L’écosystème de la 5G privée se développe au bénéfice de la réindustrialisation des territoires. 15 projets sont d’ores et déjà en service en France, sans compter un grand nombre d’expérimentations. Si la technologie est porteuse d’immenses possibilités et constitue sans aucun doute un bouleversement dans l’écosystème industriel, les projets nécessitent des délais de mise en production relativement longs (jusqu’à 3 ans), une acculturation des opérateurs industriels, et sont avant tout déclenchés par la démonstration d’usages simples et immédiatement efficients.

Le marché des datacenters est très dynamique en France avec 45 nouveaux projets au cours de l’année 2022, pour un parc total désormais de 352 structures.

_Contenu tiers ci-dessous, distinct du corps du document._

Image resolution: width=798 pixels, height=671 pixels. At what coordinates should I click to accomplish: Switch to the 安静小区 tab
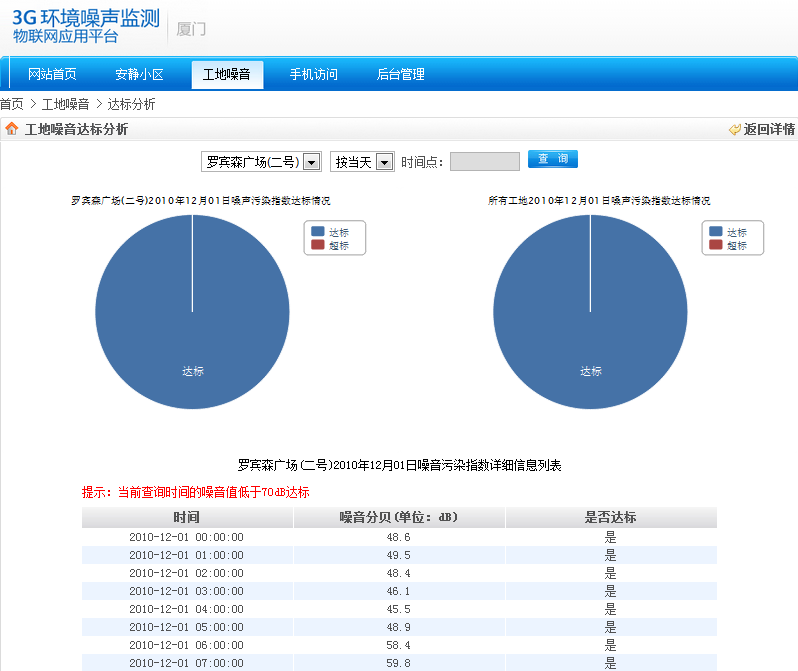139,74

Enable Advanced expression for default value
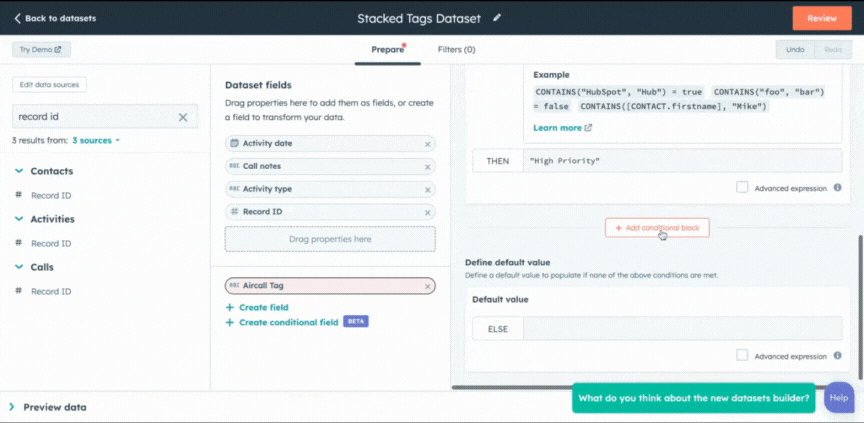tap(742, 355)
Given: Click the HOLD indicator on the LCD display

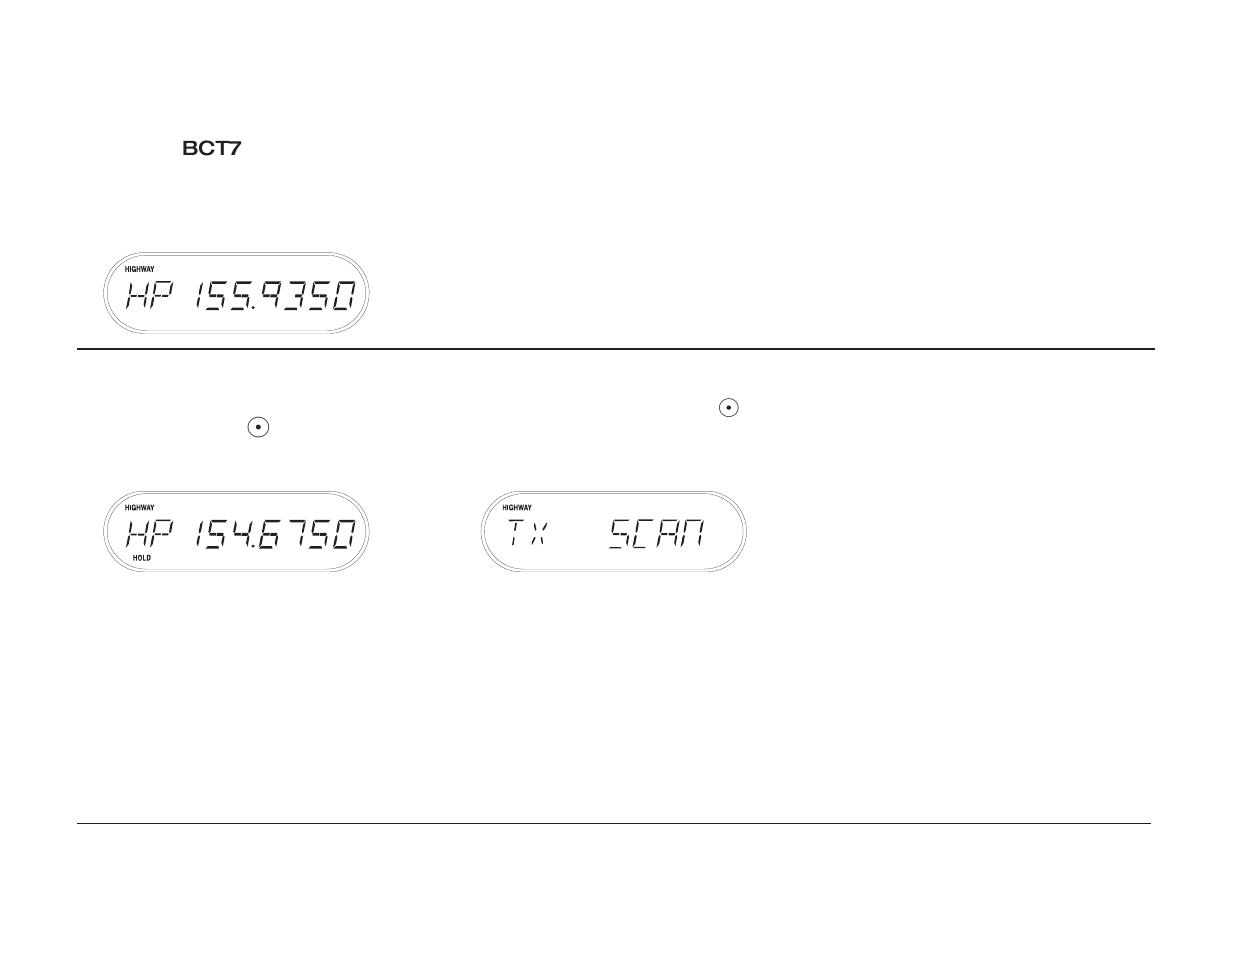Looking at the screenshot, I should (142, 558).
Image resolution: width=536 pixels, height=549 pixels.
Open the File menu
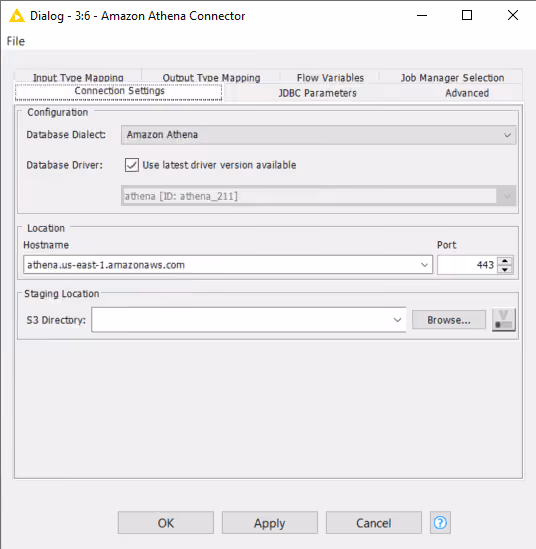tap(16, 41)
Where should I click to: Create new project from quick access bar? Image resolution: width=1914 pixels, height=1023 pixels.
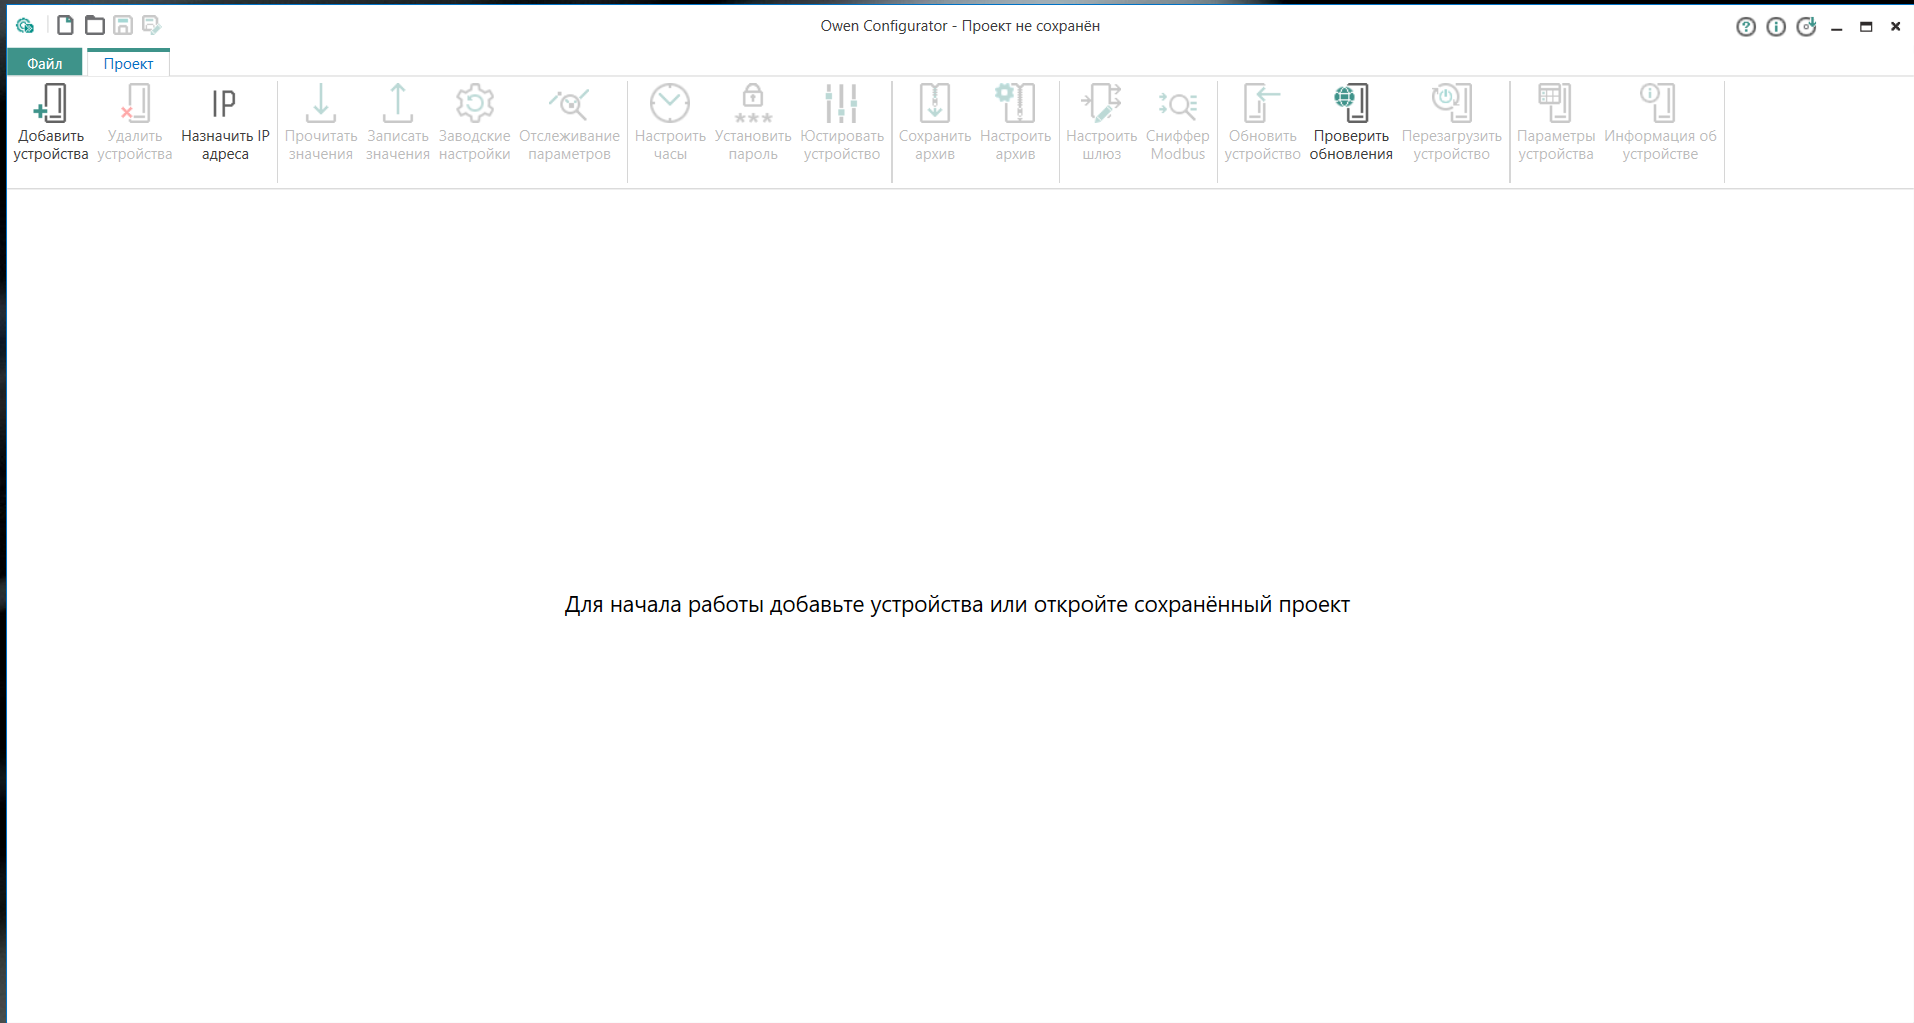pos(65,25)
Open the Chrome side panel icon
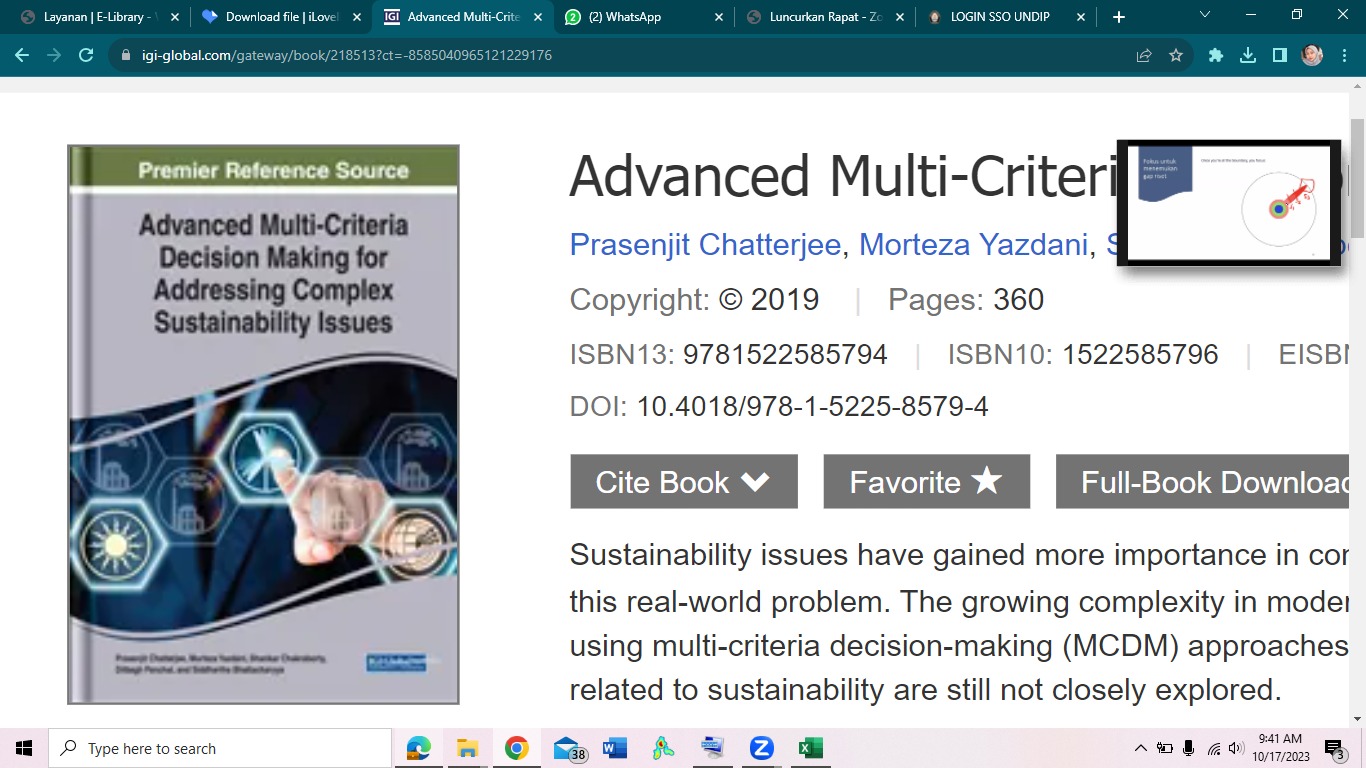Image resolution: width=1366 pixels, height=768 pixels. 1279,55
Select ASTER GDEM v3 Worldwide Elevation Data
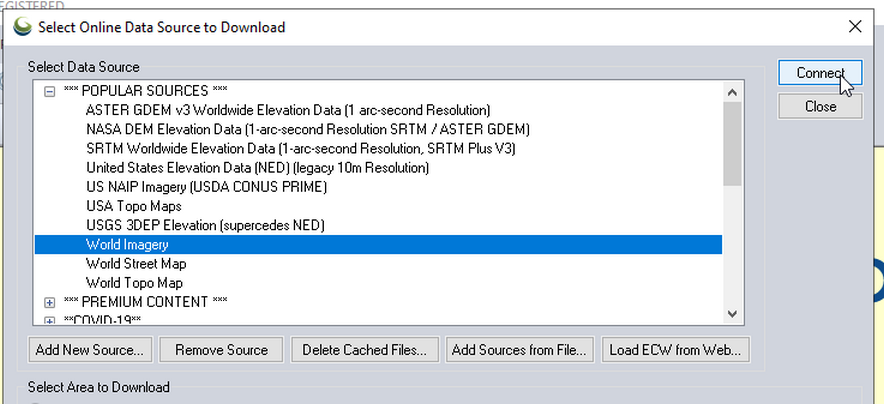This screenshot has height=404, width=884. pyautogui.click(x=288, y=110)
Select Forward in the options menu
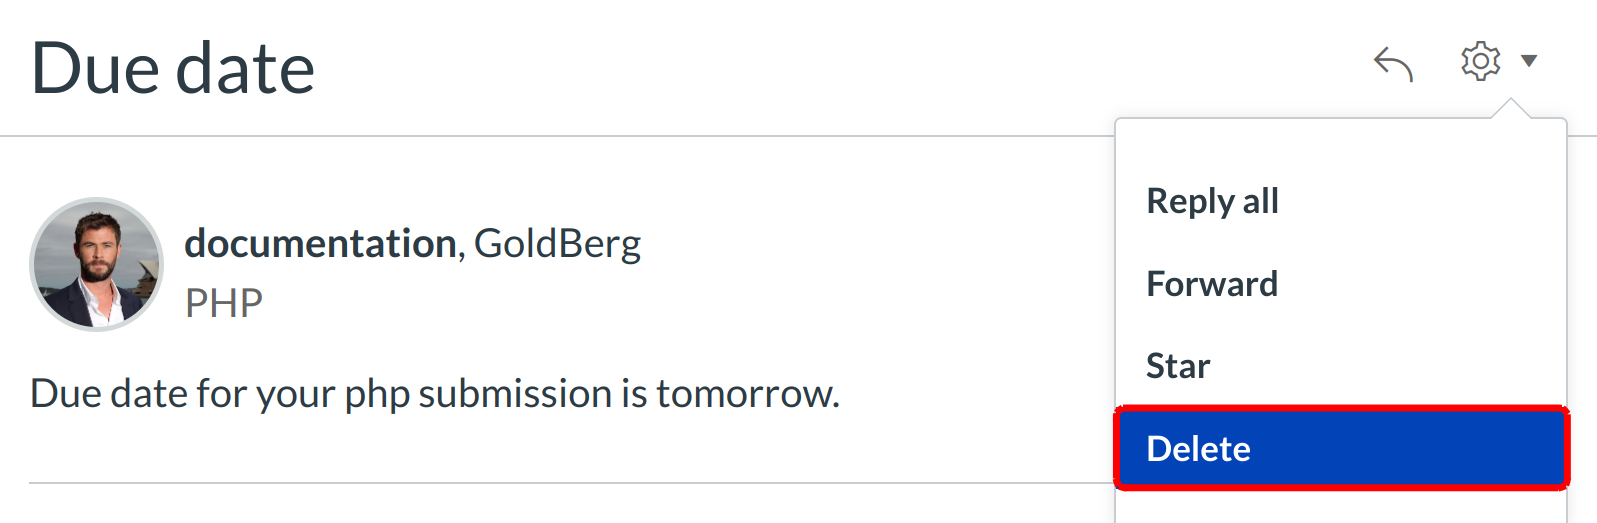The width and height of the screenshot is (1597, 523). [x=1212, y=284]
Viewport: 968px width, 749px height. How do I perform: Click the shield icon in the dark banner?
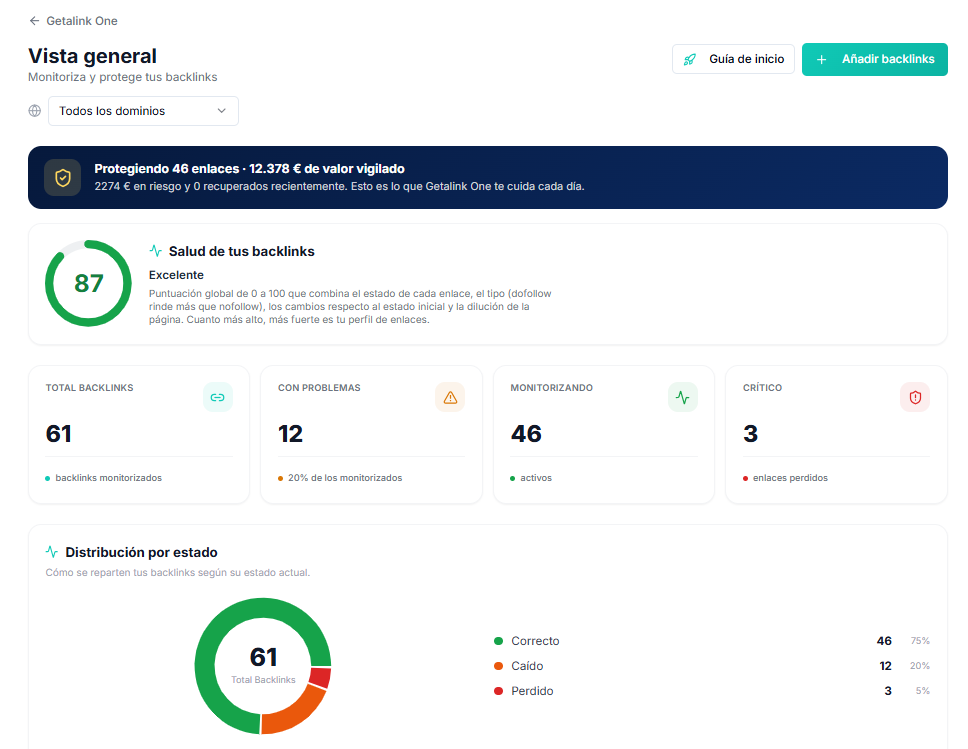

Il évolue dans un environnement très internationalisé avec des acteurs variés mais des profils spécialisés d’envergure internationale de plus en plus prépondérants (plus des 2/3 de la surface IT totale). La France, et notamment Paris, y occupe une position d’envergure, aux côtés de Francfort, Londres, Amsterdam et Dublin. L’axe Paris-Marseille devrait encore se renforcer à terme grâce à ses ouvertures vers l’Afrique, le Moyen-Orient et l’Asie-Pacifique. La façade Atlantique accueille également un grand nombre de câbles sous-marins, reliant l’Europe au reste du monde.

Pour la première fois, l’Observatoire annuel du THD n’aborde pas l’enjeu des smart territoires car, après avoir lancé la 1ère vigie des territoires connectés en 2022, InfraNum et l’Avicca ont décidé de créer un observatoire spécifique. Il sera présenté au TRIP Avicca d’automne.